Sarepta Therapeutics Inc. and Elevidys Shipments
- Sarepta Therapeutics refused FDA request to stop Elevidys shipments.
- FDA reported three patient deaths linked to gene therapy Elevidys.
- Deaths included two teenage boys with Duchenne muscular dystrophy and a 51-year-old trial participant for limb-girdle muscular dystrophy.
- All deceased patients suffered from acute liver failure after receiving the therapy.
Company Response and Current Situation
- FDA officials met with Sarepta to request a voluntary pause in shipments of Elevidys.
- Sarepta declined, citing no new safety signals among remaining patients who can walk.
- In June, Sarepta had already halted shipments to non-ambulatory patients, accounting for 85% of treated boys.
Regulatory Review and Market Impact
- FDA Commissioner stated the agency is assessing whether Elevidys should remain on the market.

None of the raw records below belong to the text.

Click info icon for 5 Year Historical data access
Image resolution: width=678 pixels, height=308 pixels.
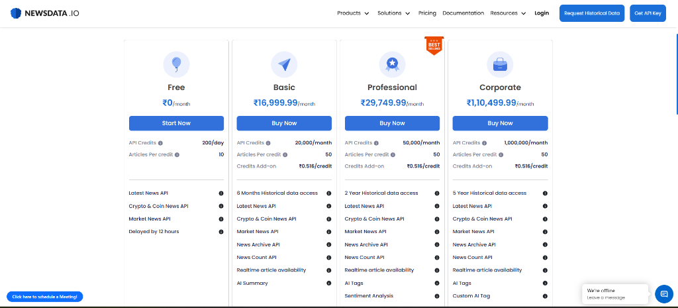point(545,193)
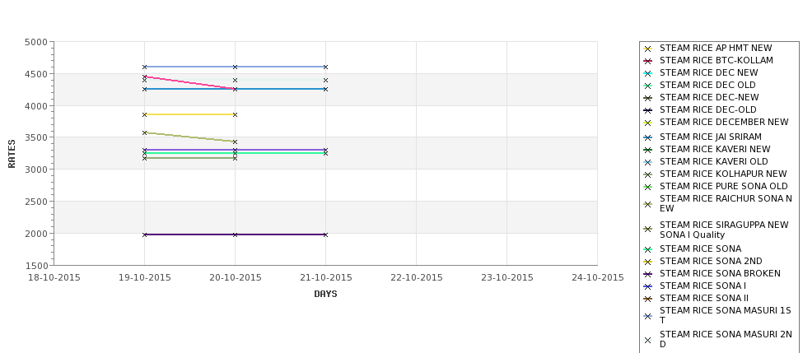
Task: Select STEAM RICE SIRAGUPPA NEW SONA I Quality entry
Action: coord(724,230)
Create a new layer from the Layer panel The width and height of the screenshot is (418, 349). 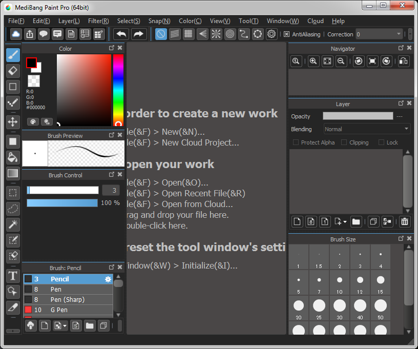tap(297, 221)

- Recent death of a trial participant with a similar therapy, SRP-9004, raises safety concerns.
- Analyst suggests risks of complete market removal of Elevidys are heightened.
Stock Market Reaction
- Share prices for Sarepta dropped over 30% following the news of the deaths.
- Concerns over patient hesitancy regarding Elevidys and investor trust due to lack of disclosure on the LGMD death.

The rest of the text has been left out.